_SOURCE PASSAGE_

Francesca Stavrakopoulou, in her work on the role of ancestor veneration in biblical land claims, noted the following, showing that the biblical authors did not believe in soul sleep/soul death:
. . . biblical
polemics against the dead are themselves suggestive of the dead being perceive
(in certain circles at least) to perform powerful roles within the living
community. Given the quality and quantity of studies devoted to this particular
theme, there is no need here for a detailed rehearsal of this material;
collectively, however, these studies have made a persuasive case for the
continued and active social interrelation of the dead and the living, expressed
in ritual form: interaction with the dead extended beyond funerary practices to
include the invocation and perpetuation of their name (1 Sam. 28:15; 2 Sam.
18:18; cf. Prov. 10:7; Ps. 49:12; Ruth 4:10), the feeding of the dead (Deut.
26:14; Isa. 57:6; 65:1-4; Ps. 16:3-4; 106:28; Tob. 4:17; Sir. 30:18; cf. Gen.

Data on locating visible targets
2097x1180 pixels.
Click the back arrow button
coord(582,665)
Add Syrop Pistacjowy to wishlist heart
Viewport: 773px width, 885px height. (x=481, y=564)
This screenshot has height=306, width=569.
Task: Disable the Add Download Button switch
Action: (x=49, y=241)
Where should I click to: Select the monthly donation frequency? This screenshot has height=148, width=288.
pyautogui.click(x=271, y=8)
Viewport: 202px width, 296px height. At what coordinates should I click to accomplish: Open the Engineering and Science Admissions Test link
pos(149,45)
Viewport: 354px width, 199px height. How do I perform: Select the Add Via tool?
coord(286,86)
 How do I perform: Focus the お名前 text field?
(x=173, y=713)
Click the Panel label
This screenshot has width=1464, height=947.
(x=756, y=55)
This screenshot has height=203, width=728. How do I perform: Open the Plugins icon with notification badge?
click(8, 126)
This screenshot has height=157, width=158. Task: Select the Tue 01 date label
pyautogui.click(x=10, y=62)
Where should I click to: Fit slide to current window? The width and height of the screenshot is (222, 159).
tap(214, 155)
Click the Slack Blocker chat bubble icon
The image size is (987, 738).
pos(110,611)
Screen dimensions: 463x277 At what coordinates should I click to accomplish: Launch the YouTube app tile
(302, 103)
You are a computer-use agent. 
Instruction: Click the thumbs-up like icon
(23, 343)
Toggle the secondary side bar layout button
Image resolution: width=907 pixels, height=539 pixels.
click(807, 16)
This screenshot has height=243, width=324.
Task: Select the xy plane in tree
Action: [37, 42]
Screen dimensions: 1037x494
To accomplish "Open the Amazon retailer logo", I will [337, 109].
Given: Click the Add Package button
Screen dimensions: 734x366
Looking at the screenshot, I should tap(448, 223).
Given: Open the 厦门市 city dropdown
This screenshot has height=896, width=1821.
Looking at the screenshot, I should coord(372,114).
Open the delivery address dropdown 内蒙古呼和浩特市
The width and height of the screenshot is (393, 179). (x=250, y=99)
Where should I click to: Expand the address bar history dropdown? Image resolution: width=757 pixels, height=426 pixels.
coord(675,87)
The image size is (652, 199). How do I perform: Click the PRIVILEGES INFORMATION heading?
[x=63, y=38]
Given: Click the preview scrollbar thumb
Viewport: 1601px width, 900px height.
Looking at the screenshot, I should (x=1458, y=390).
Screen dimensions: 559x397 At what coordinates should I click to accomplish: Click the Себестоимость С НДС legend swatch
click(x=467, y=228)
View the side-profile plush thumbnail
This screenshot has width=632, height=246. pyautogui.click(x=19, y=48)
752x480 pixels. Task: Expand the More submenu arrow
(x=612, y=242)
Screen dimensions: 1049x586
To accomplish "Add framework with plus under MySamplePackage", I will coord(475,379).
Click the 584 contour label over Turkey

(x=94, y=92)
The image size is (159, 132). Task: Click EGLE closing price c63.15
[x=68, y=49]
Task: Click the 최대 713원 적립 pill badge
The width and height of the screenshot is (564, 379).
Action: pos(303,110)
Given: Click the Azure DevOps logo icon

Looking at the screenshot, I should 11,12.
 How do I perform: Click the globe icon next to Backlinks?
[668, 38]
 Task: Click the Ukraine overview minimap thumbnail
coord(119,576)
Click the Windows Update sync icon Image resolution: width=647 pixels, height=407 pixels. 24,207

_YOUR GOAL_
Please decide whether each statement agrees with the passage on the dead in biblical tradition: (a) the passage gives a detailed rehearsal of the studies on this theme; (b) interaction with the dead was limited to funerary practices; (c) the studies make a persuasive case for continued social interrelation of the dead and the living. Answer yes or no for each and quote the deciding words.

_EXPECTED OUTPUT_
(a) No: "there is no need here for a detailed rehearsal of this material"
(b) No: "interaction with the dead extended beyond funerary practices"
(c) Yes: "these studies have made a persuasive case for the continued and active social interrelation of the dead and the living"